Get IDs that have a viewable property

Hello guys!

I would need only the IDs that have a viewable property. A solutions already exists for javascript here. How can I achieve the same with specklepy?

Her @ayansengupta17 do you want a flat list of IDs? or to traverse the Speckle data and do something with the displayable objects?

We don’t have a succinct comparison with the Viewer API in specklepy, but many options exist. It will depend a little on the source data.

The Speckle viewer typically identifies objects to display based on the presence of a displayValue, which acts similarly to a nominal is_visible property. In scenarios where displayValue is absent, the viewer falls back to displaying objects based on their “Geometry” type. To replicate this logic in specklepy, two separate checks are defined:

def has_display_value(o) -> bool:
    """Check if an object has a 'displayValue.'  or its alias."""
    display_value_property_aliases = {
        "displayValue", "@displayValue"}
    return any(getattr(o, alias, None) is not
               None for alias in display_value_property_aliases)

def is_geometry_type(o) -> bool:
    """Check if an object's type includes 'Geometry'."""
    return "Geometry" in getattr(o, "speckle_type", "")

In specklepy, GraphTraversal provides functionality for navigating through and processing the hierarchical Speckle data structure.

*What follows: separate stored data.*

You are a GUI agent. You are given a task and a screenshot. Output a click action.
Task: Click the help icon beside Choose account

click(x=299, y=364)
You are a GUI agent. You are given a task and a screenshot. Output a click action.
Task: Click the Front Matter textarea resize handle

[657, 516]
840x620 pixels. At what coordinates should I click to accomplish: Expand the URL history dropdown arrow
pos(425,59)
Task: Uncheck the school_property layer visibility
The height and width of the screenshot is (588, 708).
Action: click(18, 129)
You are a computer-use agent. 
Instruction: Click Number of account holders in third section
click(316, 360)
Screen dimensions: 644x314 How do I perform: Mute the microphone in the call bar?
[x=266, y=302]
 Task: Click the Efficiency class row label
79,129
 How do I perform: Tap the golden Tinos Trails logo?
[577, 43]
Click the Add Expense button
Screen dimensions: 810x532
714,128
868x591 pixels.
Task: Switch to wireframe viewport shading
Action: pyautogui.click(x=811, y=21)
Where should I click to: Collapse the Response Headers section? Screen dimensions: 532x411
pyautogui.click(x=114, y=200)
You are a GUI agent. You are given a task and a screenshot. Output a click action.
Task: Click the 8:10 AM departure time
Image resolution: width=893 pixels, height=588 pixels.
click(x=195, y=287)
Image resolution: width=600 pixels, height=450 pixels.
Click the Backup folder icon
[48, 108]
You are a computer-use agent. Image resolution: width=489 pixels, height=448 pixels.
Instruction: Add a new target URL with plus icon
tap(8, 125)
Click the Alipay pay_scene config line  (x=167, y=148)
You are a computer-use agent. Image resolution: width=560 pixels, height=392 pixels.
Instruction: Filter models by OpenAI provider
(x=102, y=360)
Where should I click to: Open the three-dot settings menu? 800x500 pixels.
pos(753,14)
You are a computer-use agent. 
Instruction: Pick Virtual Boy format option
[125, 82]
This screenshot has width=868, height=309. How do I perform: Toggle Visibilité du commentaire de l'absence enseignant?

This feature allows developers to define specific rules (via TraversalRule) for identifying and acting upon objects within the data structure based on custom criteria. The primary aim is to facilitate the examination and manipulation of complex object hierarchies, enabling targeted actions on subsets of the data.

By establishing specific TraversalRule instances, you can instruct GraphTraversal on navigating the data structure and what to do when certain conditions are met. This approach enables sophisticated data handling strategies, such as identifying “viewable” objects within a Speckle stream, by applying user-defined logic.

The following illustrates how GraphTraversal is utilized to identify objects considered “viewable” based on the presence of displayValue or their classification as “Geometry”:

from specklepy.objects.graph_traversal.traversal \
    import GraphTraversal, TraversalRule

def get_data_traversal() -> GraphTraversal:
    """
    Navigates the Speckle data hierarchy, applying
    rules to identify 'viewable' objects based on
    'displayValue' or 'Geometry' type.
    """
    elements_property_aliases = {"elements", "@elements"}

    display_value_rule = TraversalRule(
        [
            lambda o: has_display_value(o),
            lambda o: is_geometry_type(o),
        ],
        lambda o: elements_property_aliases,
    )

    default_rule = TraversalRule( [lambda _: True], lambda o: o.get_member_names())

    return GraphTraversal(
        [display_value_rule, default_rule]
    )

With GraphTraversal set up, the next step is to traverse the data structure from a root object and extract IDs for objects meeting our “viewable” criteria:

def find_viewable_ids(root_object):
    """
    Finds IDs of objects considered 'viewable' or 'clickable', prioritizing
    those with 'displayValue' or considering 'Geometry' type.
    """
    viewable_ids = []
    speckle_data = get_data_traversal()  # Use the configured traversal rules
    traversal_contexts_collection = speckle_data.traverse(root_object)

    for context in traversal_contexts_collection:
        current_object = context.current

        # Apply separate checks for displayValue and Geometry type
        if has_display_value(current_object) or is_geometry_type(current_object):
            viewable_ids.append(current_object.id)

    return viewable_ids

the provided script targets objects with displayValue or those classified as “Geometry.” However, it’s crucial to highlight a potential limitation regarding instanced geometry, particularly relevant for data from applications like Revit or Rhino.

This approach identifies definition objects directly, which could be entirely suitable depending on your project’s needs. Yet, if your work requires detailed insights into instanced geometries (where geometries are referenced rather than directly attached), the script may need further adaptation to meet your requirements fully.

Warning Pseudocode only:

def process_object(current_object):
    if is_instance(current_object):
        # Adapt or extend logic for instances
        definition_object = get_definition(current_object)
        # Process definition as needed
    else:
        # Proceed with direct geometry or displayValue

This consideration ensures the script aligns with your specific use case, especially when working with complex AEC models. Whether this caveat impacts your use case depends on the specifics of your data and the intended analysis or processing.